Stability in U.S. Property/Casualty Insurance Industry Despite Challenges
U.S. Property/Casualty Insurance Industry Maintains Stability Amid Challenges
The U.S. property/casualty (P/C) insurance industry demonstrated remarkable resilience in 2025, achieving its lowest Net Combined Ratio (NCR) in over a decade, as reported by the Insurance Information Institute (Triple-I) and Milliman. Despite challenges such as the Los Angeles wildfires and ongoing geopolitical uncertainties, the industry showcased its strength. However, forecasts suggest potential challenges ahead due to anticipated market softening and broader economic trends.
Dr. Michel Léonard, Chief Economist at Triple-I, highlighted that while the overall economy and P/C sector appear stable, underlying vulnerabilities persist due to political and geopolitical risks. Predictions for 2026 indicate rising P/C replacement costs, which could affect performance. An increase in unemployment rates may also indicate looming economic contraction risks, impacting both payers and providers within the sector.
Triple-I's Chief Insurance Officer, Dr. Patrick Schmid, commented on projections of achieving the most favorable NCR in over a decade, supported by a mild hurricane season and robust homeowners insurance performance. Growth in personal lines premiums enhances the outlook for both personal and commercial insurance lines, crucial for industry stakeholders focusing on risk management and regulatory compliance requirements.
General Liability continues to face challenges, as emphasized by Milliman's Jason B. Kurtz, FCAS, with 2025 NCR projections similar to those of 2024. Despite high loss ratios recorded in the third quarter, the sector anticipates improvement, but maintaining profitability will need ongoing premium growth to align with loss trends, which remains a critical issue for carriers and underwriters.

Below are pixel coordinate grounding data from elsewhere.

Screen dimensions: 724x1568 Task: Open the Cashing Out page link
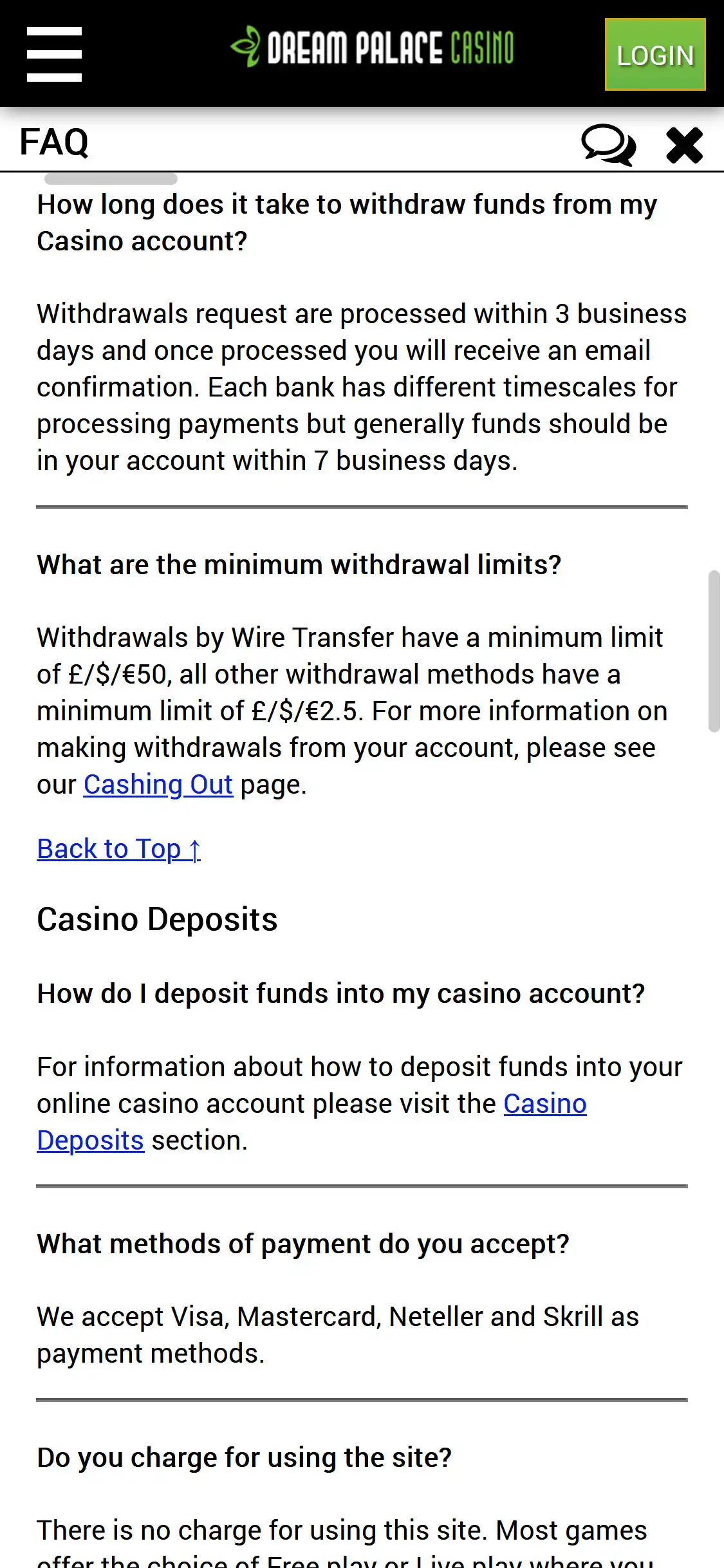[158, 785]
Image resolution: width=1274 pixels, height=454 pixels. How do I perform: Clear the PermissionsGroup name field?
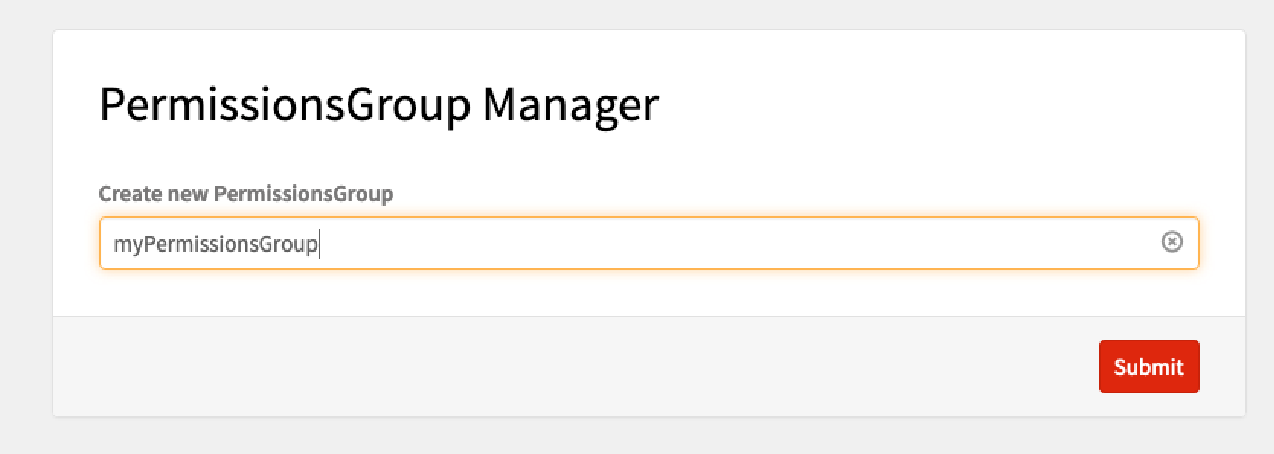click(1172, 242)
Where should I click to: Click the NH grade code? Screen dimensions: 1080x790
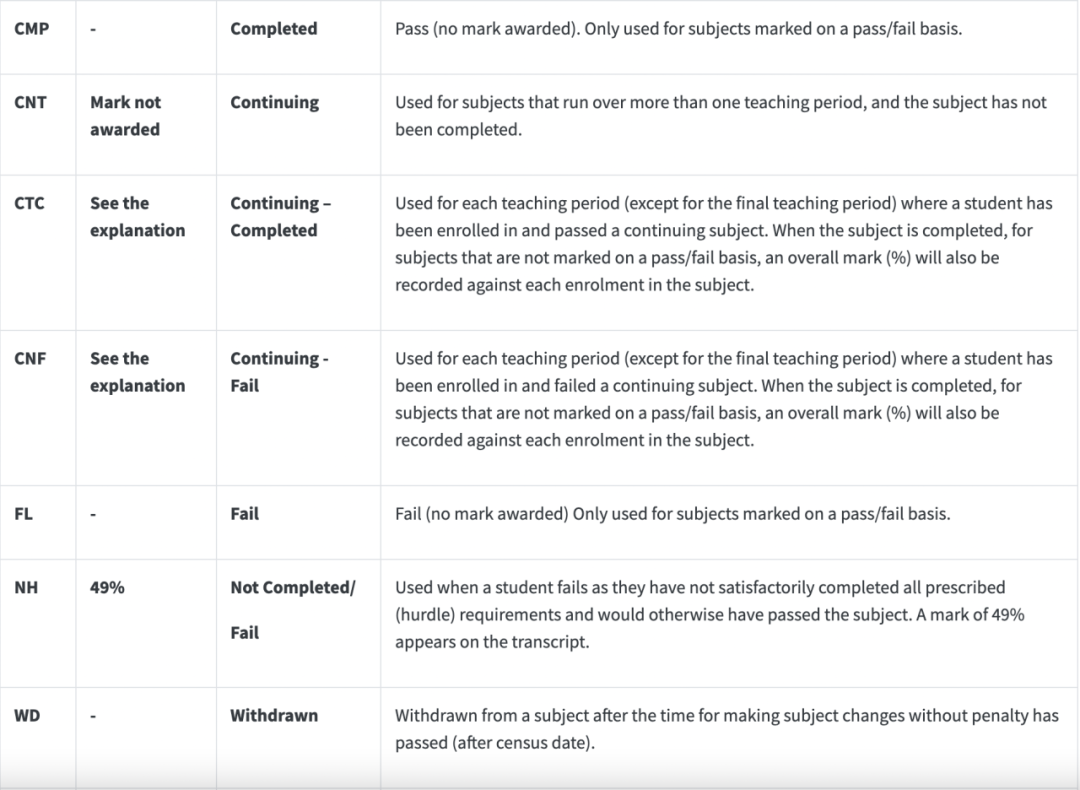pyautogui.click(x=26, y=588)
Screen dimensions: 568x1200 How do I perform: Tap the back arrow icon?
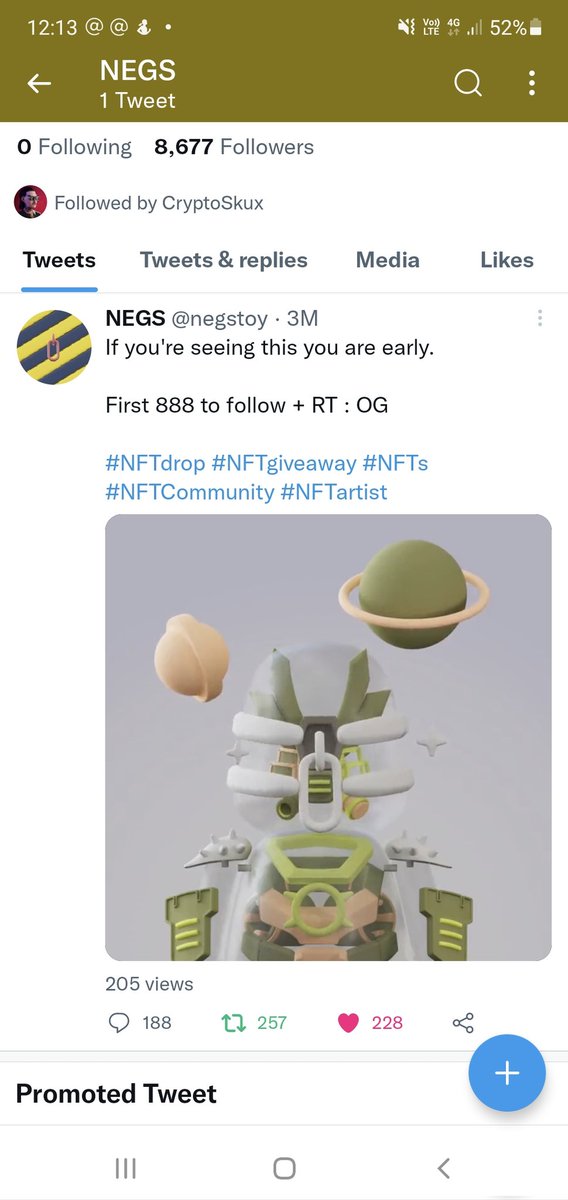click(x=39, y=85)
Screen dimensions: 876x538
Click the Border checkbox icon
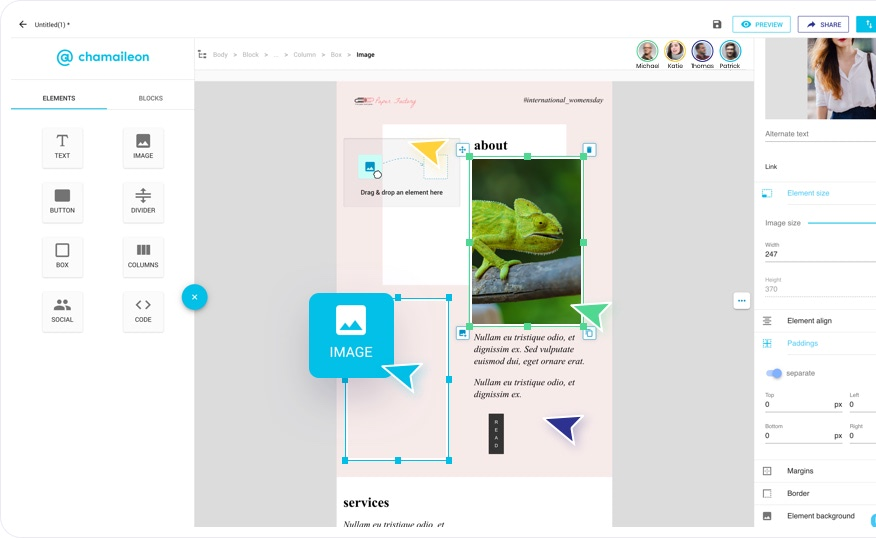767,493
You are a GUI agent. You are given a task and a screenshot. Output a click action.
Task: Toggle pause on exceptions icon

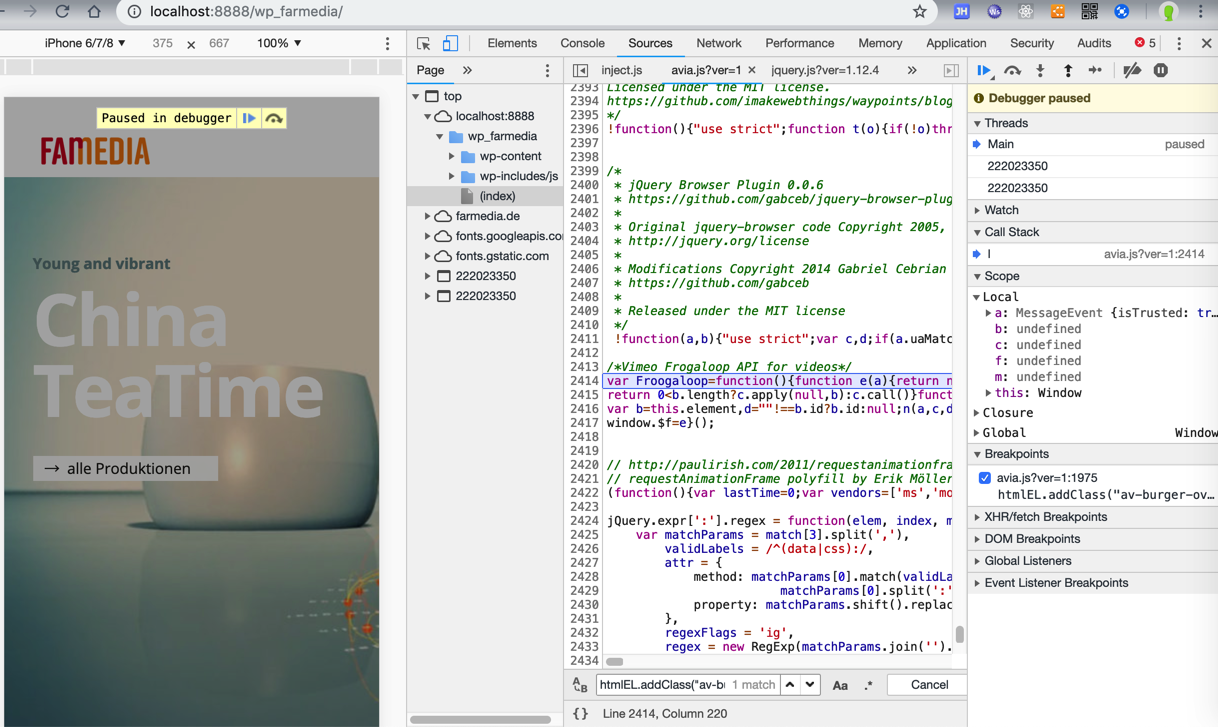tap(1160, 71)
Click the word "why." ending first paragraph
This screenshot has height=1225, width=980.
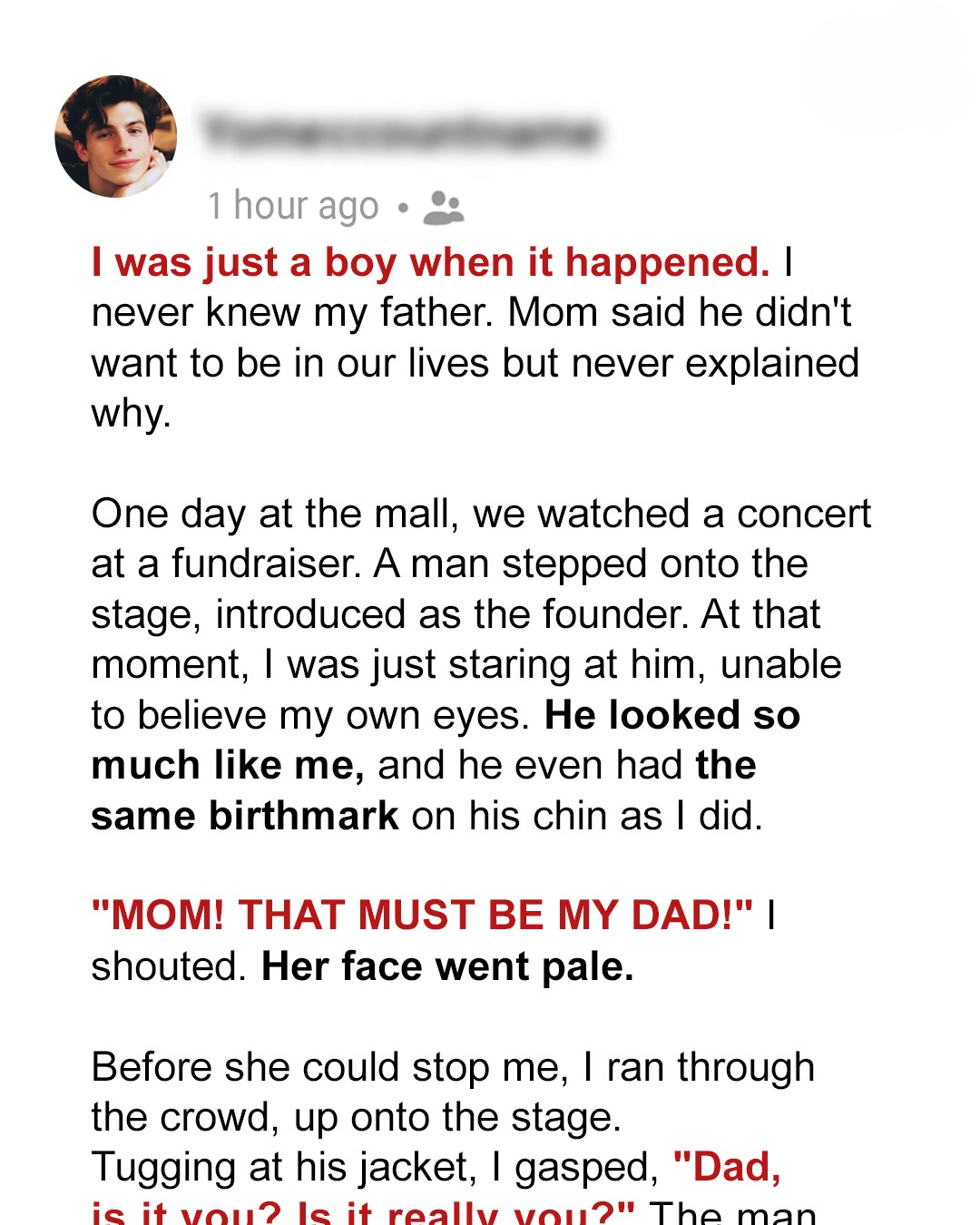(x=131, y=414)
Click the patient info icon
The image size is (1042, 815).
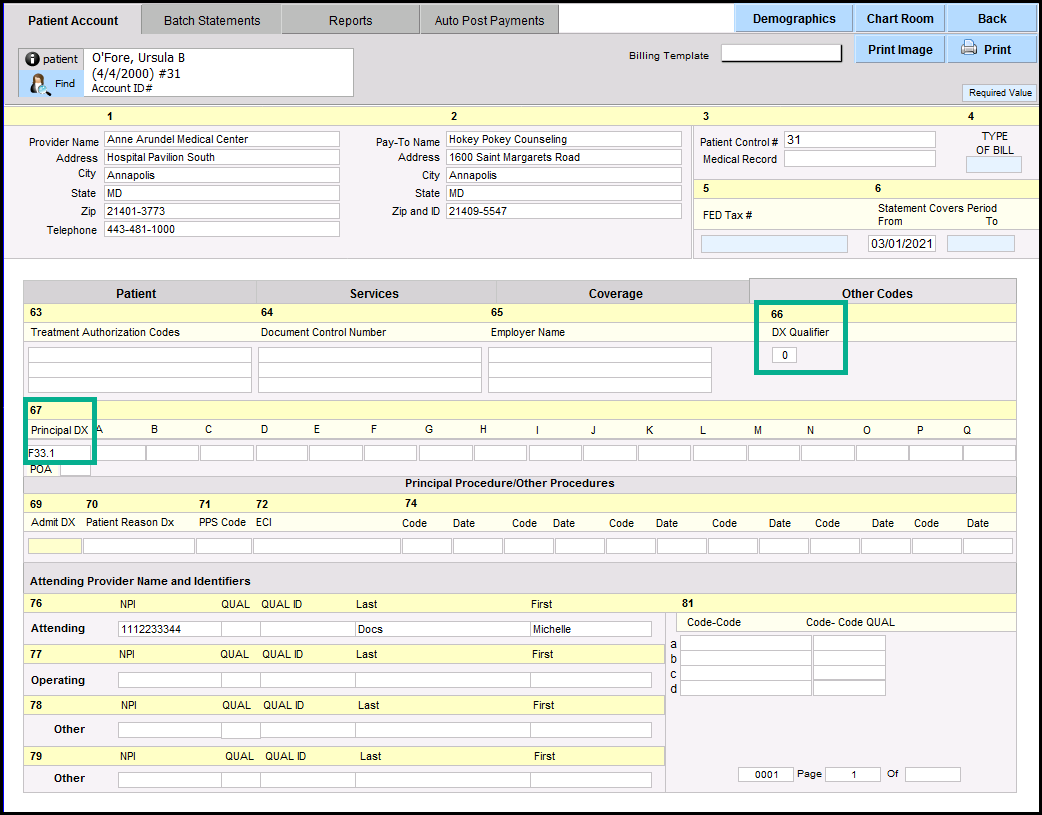[x=32, y=60]

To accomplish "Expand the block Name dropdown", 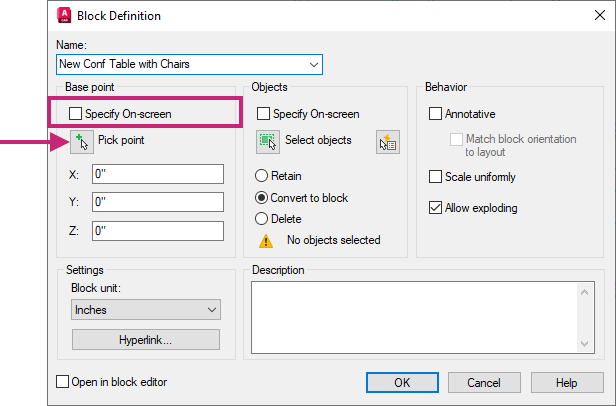I will (x=314, y=65).

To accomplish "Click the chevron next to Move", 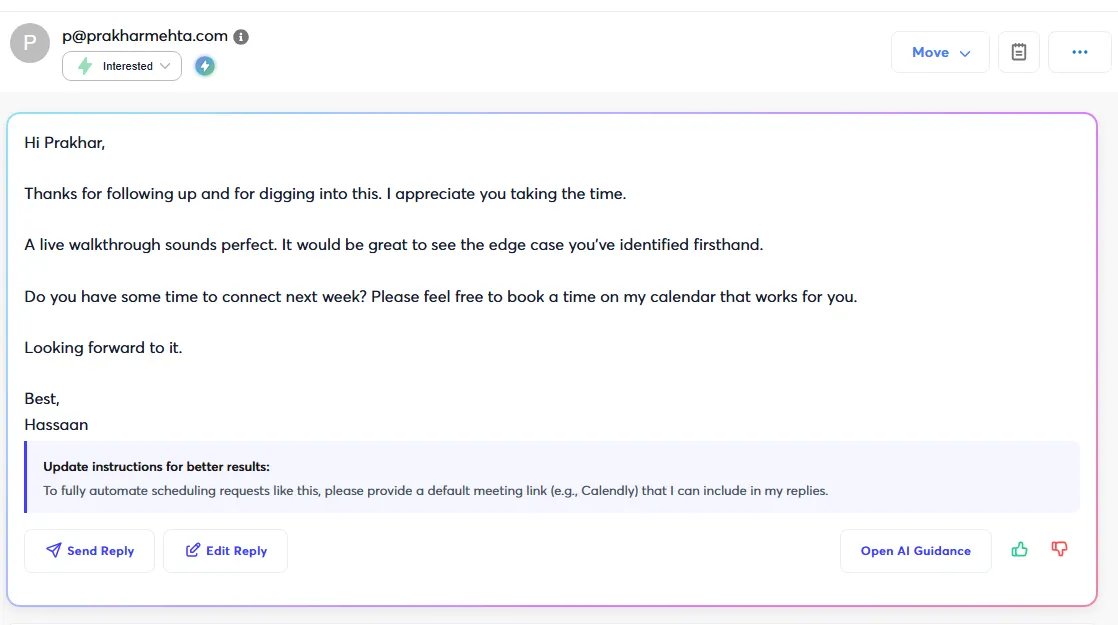I will click(965, 53).
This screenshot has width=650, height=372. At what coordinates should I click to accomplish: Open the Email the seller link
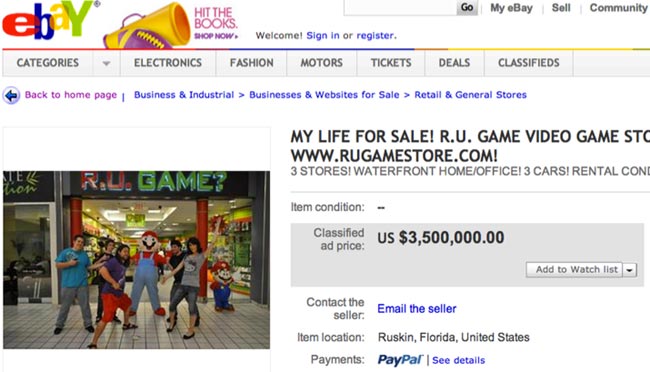[417, 309]
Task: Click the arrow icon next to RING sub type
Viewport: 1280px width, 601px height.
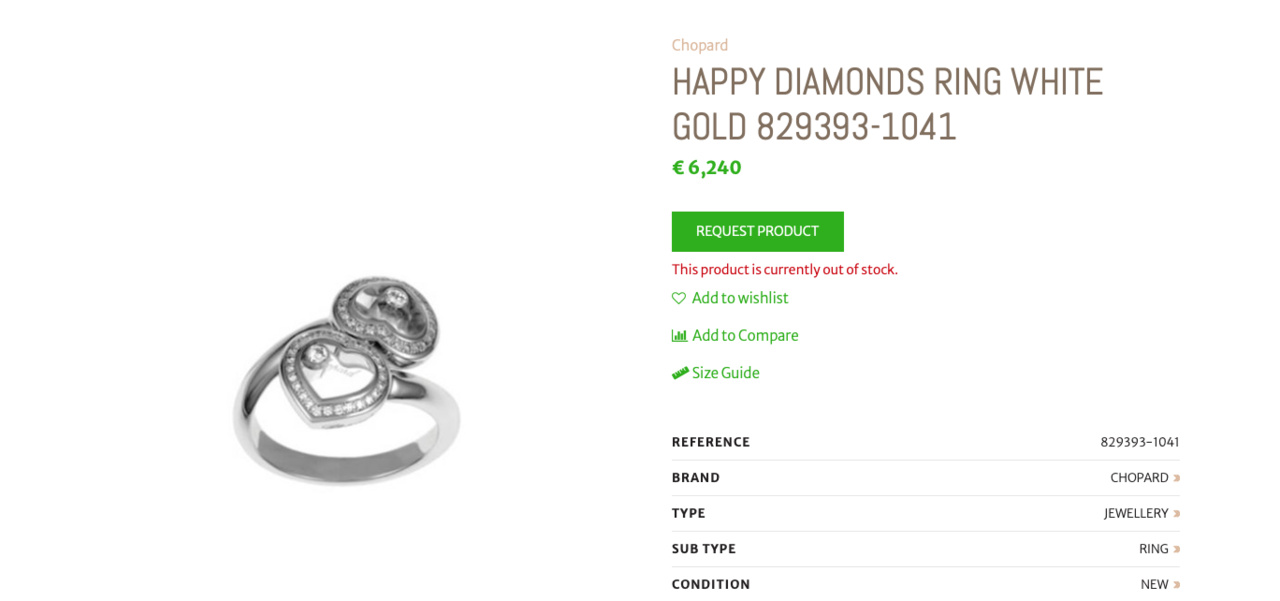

The Workers' Compensation sector shows favorable trends through 2025, with stable premium levels contributing to sound risk management strategies. Donna Glenn, Chief Actuary at NCCI, notes declining loss ratio trends, with modest decreases anticipated, despite state-level rate variations and developments that carriers need to monitor closely for regulatory compliance.
About Triple-I and Milliman
The Insurance Information Institute (Triple-I), under The Institutes, provides data-driven insurance insights, with its membership representing approximately half of U.S. P/C premiums. The Institutes are dedicated to advancing risk management and insurance education and innovation.
Milliman, established as an independent firm since 1947, offers actuarial and consulting services to both the public and private sectors. Their expert solutions address challenges such as market volatility and extreme weather impacts, crucial for industry-wide regulatory compliance and financial stability.